CHAPTER VII
DISSOCIATION AND DISEASE
The subconscious, I repeat, does not always exercise a helpful influence; there are times when it may impose upon us indescribable misery.
It is able to do this by virtue of the intimate relations existing between the mind and the body. At this late day it is scarcely necessary for me to undertake to demonstrate that the state of one’s mind has a great deal to do with the health of one’s body. What is not so generally known, and what all of us ought to know, is the further fact that many diseases are directly due to distressing mental states, and in such cases usually to subconscious mental states—that is to say, to thoughts and emotions of which the sufferer consciously has no knowledge. The same often holds good even with regard to maladies the symptoms of which are almost wholly if not altogether physical, and the causes of which one would naturally expect to find physical, likewise.
Indeed, ignorance of the tremendous rôle played by the subconscious in the causation of disease, has in the past been responsible for many medical shortcomings. Nor is the situation as yet much improved, although it is rapidly improving, thanks chiefly to the labors of a little group of scientific investigators known as psychopathologists, or medical psychologists, who have made it their special business to ascertain the different ways in which the subconscious may affect health adversely, and to devise methods for coping with mentally caused diseases.
These men are not “faith healers.” They are not making any war on medicine.
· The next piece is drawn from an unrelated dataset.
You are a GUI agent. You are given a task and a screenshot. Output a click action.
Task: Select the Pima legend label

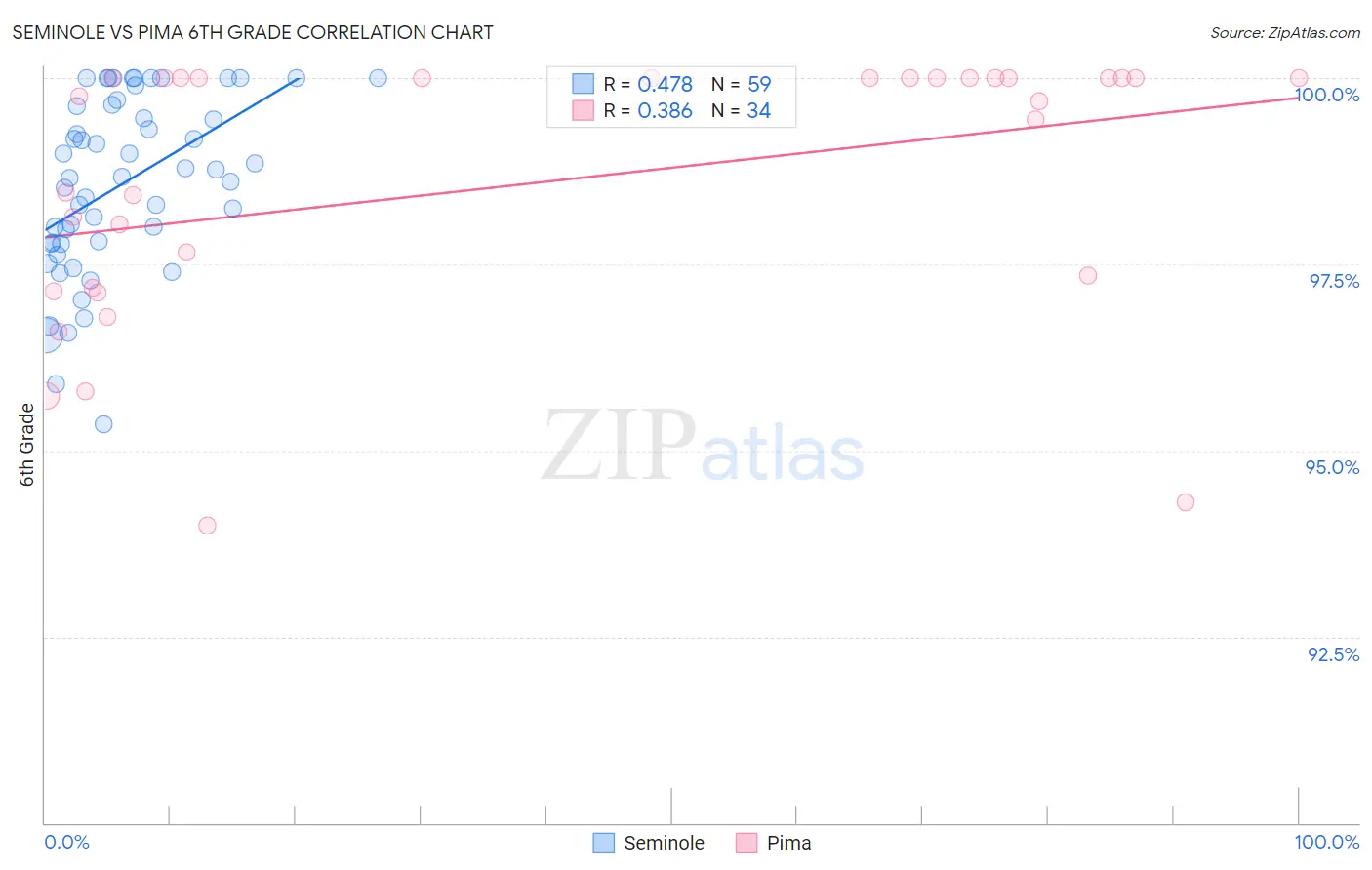click(x=788, y=843)
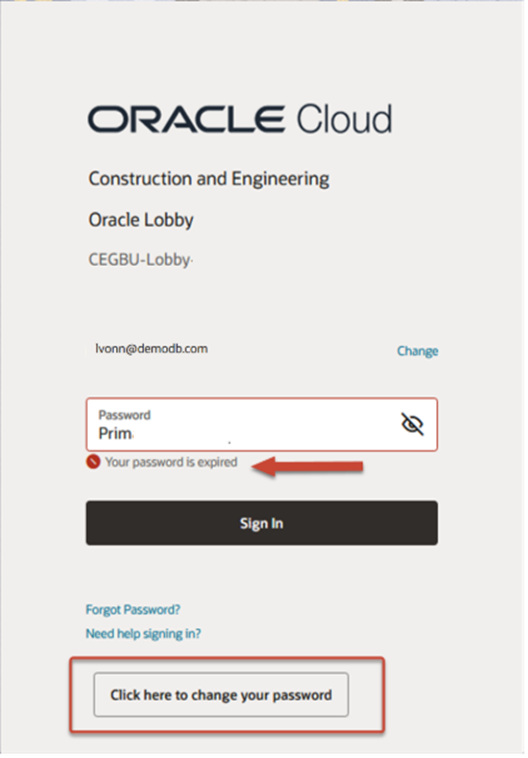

They are, in fact, themselves physicians, graduates of the best medical schools, of excellent standing in their profession, and seeking, above all things, to increase the usefulness and precision of medical science. Already, though their labors were begun only a few years ago, they have effected numerous cures of a seemingly miraculous character; but always they have effected them by utilizing natural laws which they have discovered by the rigorous processes of scientific experiment.
Of fundamental importance among these laws is one known as the law of dissociation. It might almost be called the law of forgotten memories, for to a large extent its workings depend on the interesting circumstance, to which attention has previously been drawn, that ideas which have faded from the conscious memory persist in the subconsciousness. As Pierre Janet, the distinguished Frenchman and most eminent of living psychopathologists, has tersely phrased it, “Nothing that goes into the human mind is ever really lost.”
No matter how remote, past experiences, as I have shown in earlier chapters, can be recovered and recalled to mind by means of crystal-vision, automatic writing, or other psychological methods of “tapping the subconscious.” Obviously we have here no absolute loss of memory, but merely a splitting off, or “dissociation,” from the field of waking consciousness.
Now, while the memories thus dissociated and lying hidden in the subconscious usually exercise no appreciable effect other than in the molding of character, the enlargement of our store of knowledge, etc., there are conditions under which, in the case of persons predisposed by circumstances of heredity or environment, they may give rise to all manner of mental and physical ills.